EXERCISE OBJECTIVE ▸
Reproduce each record exactly.

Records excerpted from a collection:
------------------------------------------------------------------------

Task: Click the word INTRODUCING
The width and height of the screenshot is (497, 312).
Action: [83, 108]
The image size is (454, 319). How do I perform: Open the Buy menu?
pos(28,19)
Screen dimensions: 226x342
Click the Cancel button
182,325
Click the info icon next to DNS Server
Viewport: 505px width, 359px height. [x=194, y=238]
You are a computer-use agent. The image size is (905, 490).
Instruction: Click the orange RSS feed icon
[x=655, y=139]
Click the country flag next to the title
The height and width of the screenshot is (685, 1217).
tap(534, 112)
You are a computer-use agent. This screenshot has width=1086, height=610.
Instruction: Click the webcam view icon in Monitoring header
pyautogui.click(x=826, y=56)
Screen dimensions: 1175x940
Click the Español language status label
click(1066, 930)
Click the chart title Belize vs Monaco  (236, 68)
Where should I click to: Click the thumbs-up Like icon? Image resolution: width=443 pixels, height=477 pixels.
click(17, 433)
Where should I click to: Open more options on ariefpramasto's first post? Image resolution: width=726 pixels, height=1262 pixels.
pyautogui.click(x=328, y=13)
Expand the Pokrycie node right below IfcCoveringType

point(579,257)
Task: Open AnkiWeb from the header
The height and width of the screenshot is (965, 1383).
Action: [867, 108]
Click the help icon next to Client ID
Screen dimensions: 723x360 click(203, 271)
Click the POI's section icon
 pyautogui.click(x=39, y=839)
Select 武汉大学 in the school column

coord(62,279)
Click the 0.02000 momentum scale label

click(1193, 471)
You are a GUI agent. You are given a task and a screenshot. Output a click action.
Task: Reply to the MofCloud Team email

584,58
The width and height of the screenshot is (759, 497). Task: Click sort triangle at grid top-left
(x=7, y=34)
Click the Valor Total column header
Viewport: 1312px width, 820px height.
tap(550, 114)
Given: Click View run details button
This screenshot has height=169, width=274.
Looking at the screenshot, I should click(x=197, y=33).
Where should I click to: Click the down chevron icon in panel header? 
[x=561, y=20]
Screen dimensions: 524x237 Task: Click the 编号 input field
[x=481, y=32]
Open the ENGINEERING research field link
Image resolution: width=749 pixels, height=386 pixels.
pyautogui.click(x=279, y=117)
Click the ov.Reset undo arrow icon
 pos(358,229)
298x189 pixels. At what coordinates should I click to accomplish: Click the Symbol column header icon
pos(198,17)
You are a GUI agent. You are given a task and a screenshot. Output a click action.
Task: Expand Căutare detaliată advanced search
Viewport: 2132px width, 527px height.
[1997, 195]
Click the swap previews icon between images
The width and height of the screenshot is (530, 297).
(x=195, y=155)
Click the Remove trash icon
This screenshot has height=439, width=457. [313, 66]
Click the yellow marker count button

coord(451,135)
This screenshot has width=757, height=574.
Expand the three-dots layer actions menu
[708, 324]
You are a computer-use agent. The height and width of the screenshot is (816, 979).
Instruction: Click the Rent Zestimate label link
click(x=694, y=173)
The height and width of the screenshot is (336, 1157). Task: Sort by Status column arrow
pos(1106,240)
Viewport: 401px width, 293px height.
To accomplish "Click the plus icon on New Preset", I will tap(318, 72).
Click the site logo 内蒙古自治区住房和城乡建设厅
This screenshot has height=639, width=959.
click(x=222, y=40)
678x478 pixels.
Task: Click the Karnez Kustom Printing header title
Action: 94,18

------------------------------------------------------------------------

YOUR RESPONSE ▸
Task: Click the word INTRODUCING
The width and height of the screenshot is (497, 312).
Action: [83, 108]
The image size is (454, 319). How do I perform: Open the Buy menu?
pos(28,19)
Screen dimensions: 226x342
Click the Cancel button
182,325
Click the info icon next to DNS Server
Viewport: 505px width, 359px height. [x=194, y=238]
You are a computer-use agent. The image size is (905, 490).
Instruction: Click the orange RSS feed icon
[x=655, y=139]
Click the country flag next to the title
The height and width of the screenshot is (685, 1217).
tap(534, 112)
You are a computer-use agent. This screenshot has width=1086, height=610.
Instruction: Click the webcam view icon in Monitoring header
pyautogui.click(x=826, y=56)
Screen dimensions: 1175x940
Click the Español language status label
click(1066, 930)
Click the chart title Belize vs Monaco  (236, 68)
Where should I click to: Click the thumbs-up Like icon? Image resolution: width=443 pixels, height=477 pixels.
click(17, 433)
Where should I click to: Open more options on ariefpramasto's first post? Image resolution: width=726 pixels, height=1262 pixels.
pyautogui.click(x=328, y=13)
Expand the Pokrycie node right below IfcCoveringType

point(579,257)
Task: Open AnkiWeb from the header
The height and width of the screenshot is (965, 1383).
Action: [867, 108]
Click the help icon next to Client ID
Screen dimensions: 723x360 click(203, 271)
Click the POI's section icon
 pyautogui.click(x=39, y=839)
Select 武汉大学 in the school column

coord(62,279)
Click the 0.02000 momentum scale label

click(1193, 471)
You are a GUI agent. You are given a task and a screenshot. Output a click action.
Task: Reply to the MofCloud Team email

584,58
The width and height of the screenshot is (759, 497). Task: Click sort triangle at grid top-left
(x=7, y=34)
Click the Valor Total column header
Viewport: 1312px width, 820px height.
tap(550, 114)
Given: Click View run details button
This screenshot has height=169, width=274.
Looking at the screenshot, I should click(x=197, y=33).
Where should I click to: Click the down chevron icon in panel header? 
[x=561, y=20]
Screen dimensions: 524x237 Task: Click the 编号 input field
[x=481, y=32]
Open the ENGINEERING research field link
Image resolution: width=749 pixels, height=386 pixels.
pyautogui.click(x=279, y=117)
Click the ov.Reset undo arrow icon
 pos(358,229)
298x189 pixels. At what coordinates should I click to accomplish: Click the Symbol column header icon
pos(198,17)
You are a GUI agent. You are given a task and a screenshot. Output a click action.
Task: Expand Căutare detaliată advanced search
Viewport: 2132px width, 527px height.
[1997, 195]
Click the swap previews icon between images
The width and height of the screenshot is (530, 297).
(x=195, y=155)
Click the Remove trash icon
This screenshot has height=439, width=457. [313, 66]
Click the yellow marker count button

coord(451,135)
This screenshot has width=757, height=574.
Expand the three-dots layer actions menu
[708, 324]
You are a computer-use agent. The height and width of the screenshot is (816, 979).
Instruction: Click the Rent Zestimate label link
click(x=694, y=173)
The height and width of the screenshot is (336, 1157). Task: Sort by Status column arrow
pos(1106,240)
Viewport: 401px width, 293px height.
To accomplish "Click the plus icon on New Preset", I will tap(318, 72).
Click the site logo 内蒙古自治区住房和城乡建设厅
This screenshot has height=639, width=959.
click(x=222, y=40)
678x478 pixels.
Task: Click the Karnez Kustom Printing header title
Action: 94,18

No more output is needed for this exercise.